Contactée par le Journal, la préposée a refusé de commenter, en raison des enquêtes en cours. Elle a toutefois tenu à se dissocier des propos de sa collègue. «Je trouve abominables les propos de l’infirmière. Je ne peux rien dire de plus», a-t-elle déclaré.

 

Propos racistes

Dans une vidéo diffusée en direct sur Facebook lundi soir peu avant le décès de Joyce Echaquan on entend l’infirmière et la préposée échanger des propos racistes et d’une rare violence. Il n’est toutefois pas clair qui tient quels propos.  

«Esti d’épaisse de tabarnouche... C’est mieux mort ça. As-tu fini de niaiser... câlisse? T’es épaisse en câlisse», murmuraient les deux membres du personnel de l’hôpital de Joliette. 

«T’as fait des mauvais choix ma belle. Qu’est-ce qui penseraient, tes enfants, de te voir comme ça? Pense à eux autres un peu... C’est meilleur pour fourrer qu’autre chose, pis on paie pour ça. Qui tu penses qui paie pour ça?», entend-t-on également.   

Une ministre sur la sellette

À Québec, la ministre responsable des Affaires autochtones a été questionnée en chambre sur son bilan, au lendemain d’un appel à sa démission par le PLQ. «Je veux vous rassurer, j'en ai fait plus en deux ans que 15 ans de Parti libéral. Puis il faudrait qu'il prenne un petit cinq à sept avec son père pour vérifier ce que je dis», a répondu la ministre Sylvie D’Amours à une question de son vis-à-vis de l’opposition libérale et fils de son prédécesseur, le député libéral Greg Kelley. 

Le premier ministre, François Legault, s’est également porté à sa défense. Il a entre autres énuméré les actions prises par son gouvernement dans le dossier des Affaires autochtones depuis son entrée en octobre 2018. 

Le gouvernement a mis de côté 200 millions dans son dernier budget pour prendre des actions dans ce dossier, a-t-il rappelé. Mais certaines communautés autochtones refusent de rencontrer la ministre Sylvie d’Amours et aimeraient plutôt faire affaire directement avec lui. 

«Je pense, tout le monde va comprendre que je ne peux pas commencer à entreprendre des ententes moi-même avec 54 communautés, mais le 200 millions$, il est disponible pour ajouter des services», a-t-il expliqué par la suite. 

Minute de silence

Après la période de questions, l’Assemblée nationale a adopté à l’unanimité une motion du PLQ rappelant «que la mort tragique de Joyce Echaquan cette semaine est l'exemple concret que nous avons encore beaucoup de chemin à parcourir afin d'offrir aux peuples autochtones toute la dignité qui leur revient de droit». Son adoption a été suivie d’une minute de silence au Salon bleu.  

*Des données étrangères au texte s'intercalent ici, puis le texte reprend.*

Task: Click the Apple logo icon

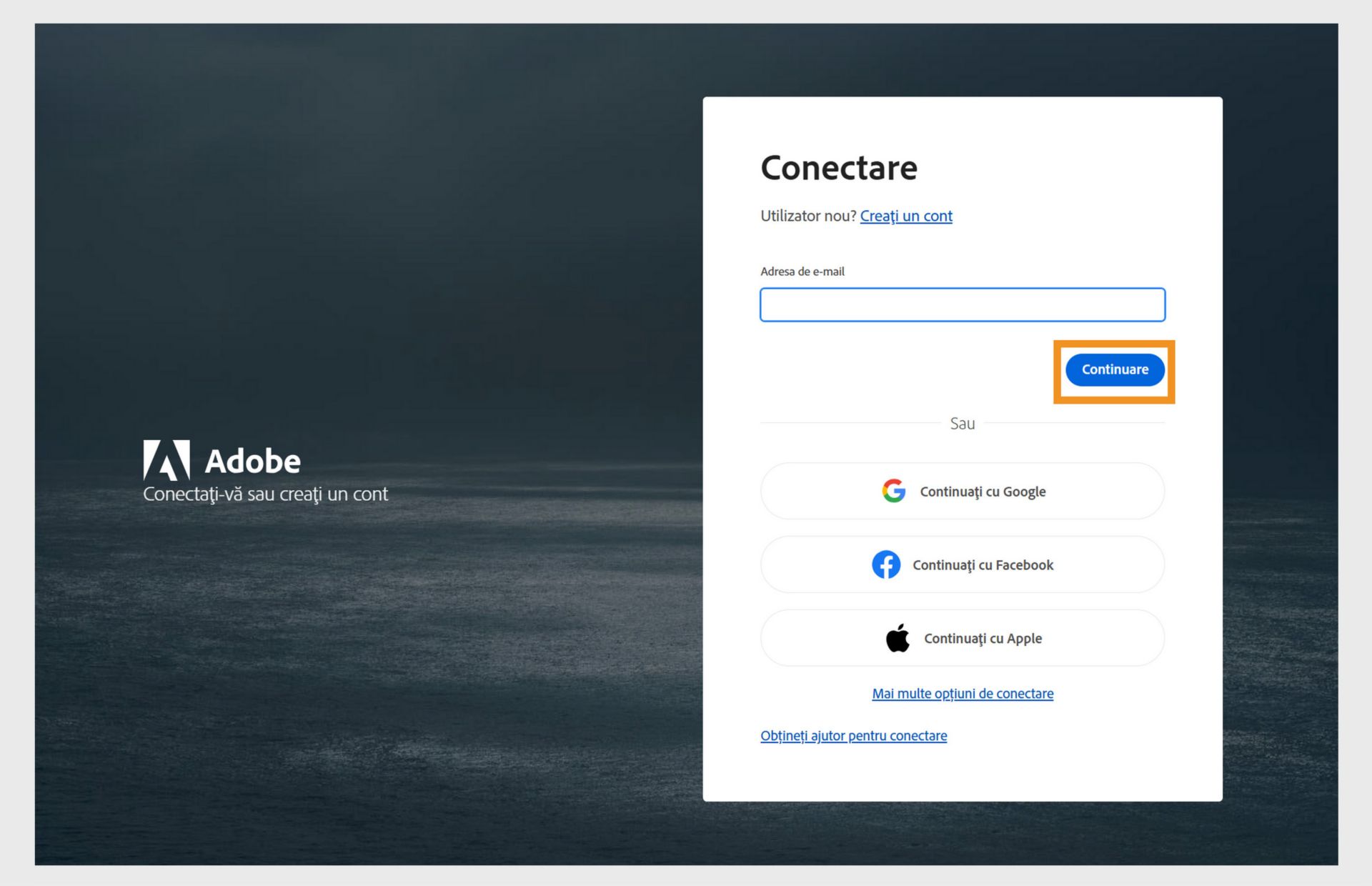Action: tap(898, 638)
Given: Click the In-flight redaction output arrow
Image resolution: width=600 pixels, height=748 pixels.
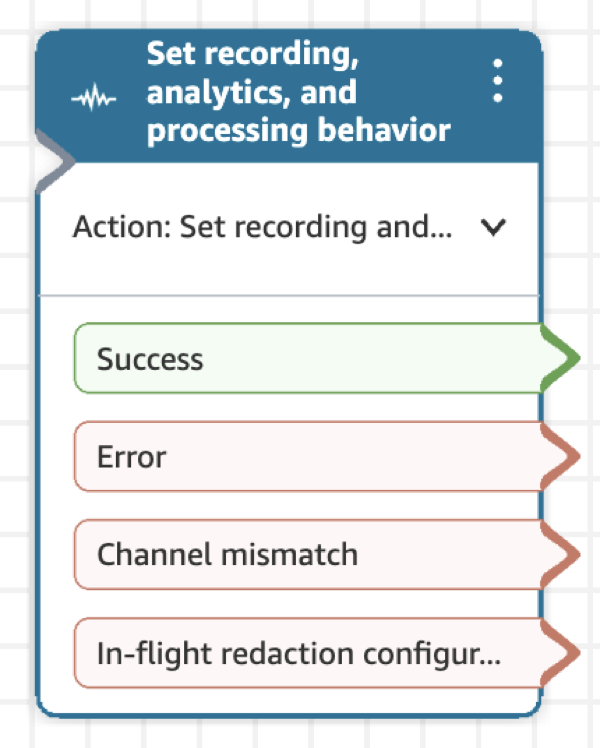Looking at the screenshot, I should tap(562, 653).
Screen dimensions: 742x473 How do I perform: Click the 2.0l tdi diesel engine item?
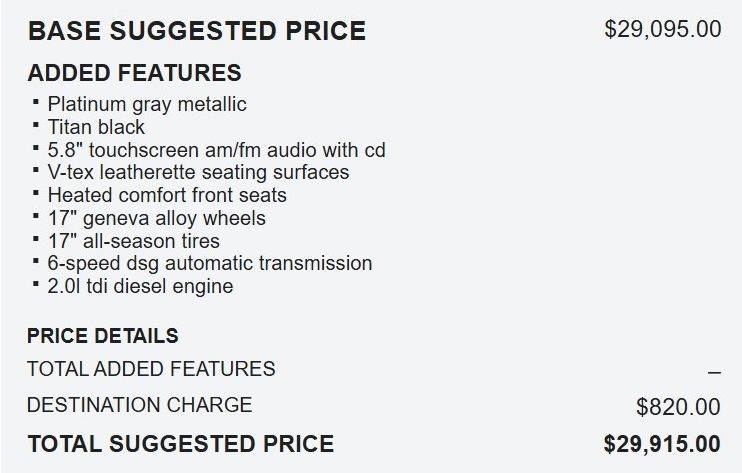[x=140, y=286]
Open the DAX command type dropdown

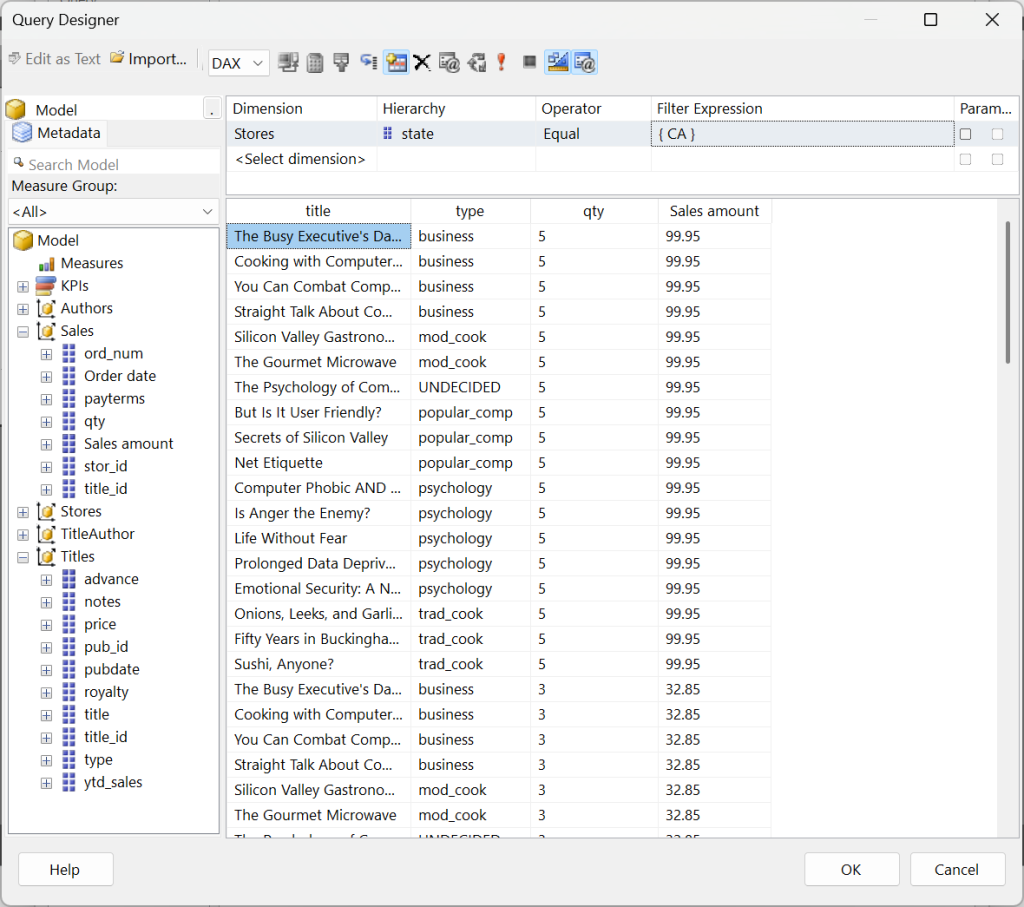238,63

M. Legault s’est également entretenu au téléphone avec le conjoint de Joyce Echaquan, Carol Dubé, et le chef du Conseil des Atikamekw de Manawan, Paul-Émile Ottawa. Vendredi, il doit rencontrer le chef de l’Assemblée des Premières Nations Québec-Labrador, Ghislain Picard, en compagnie du ministre de la Santé, Christian Dubé.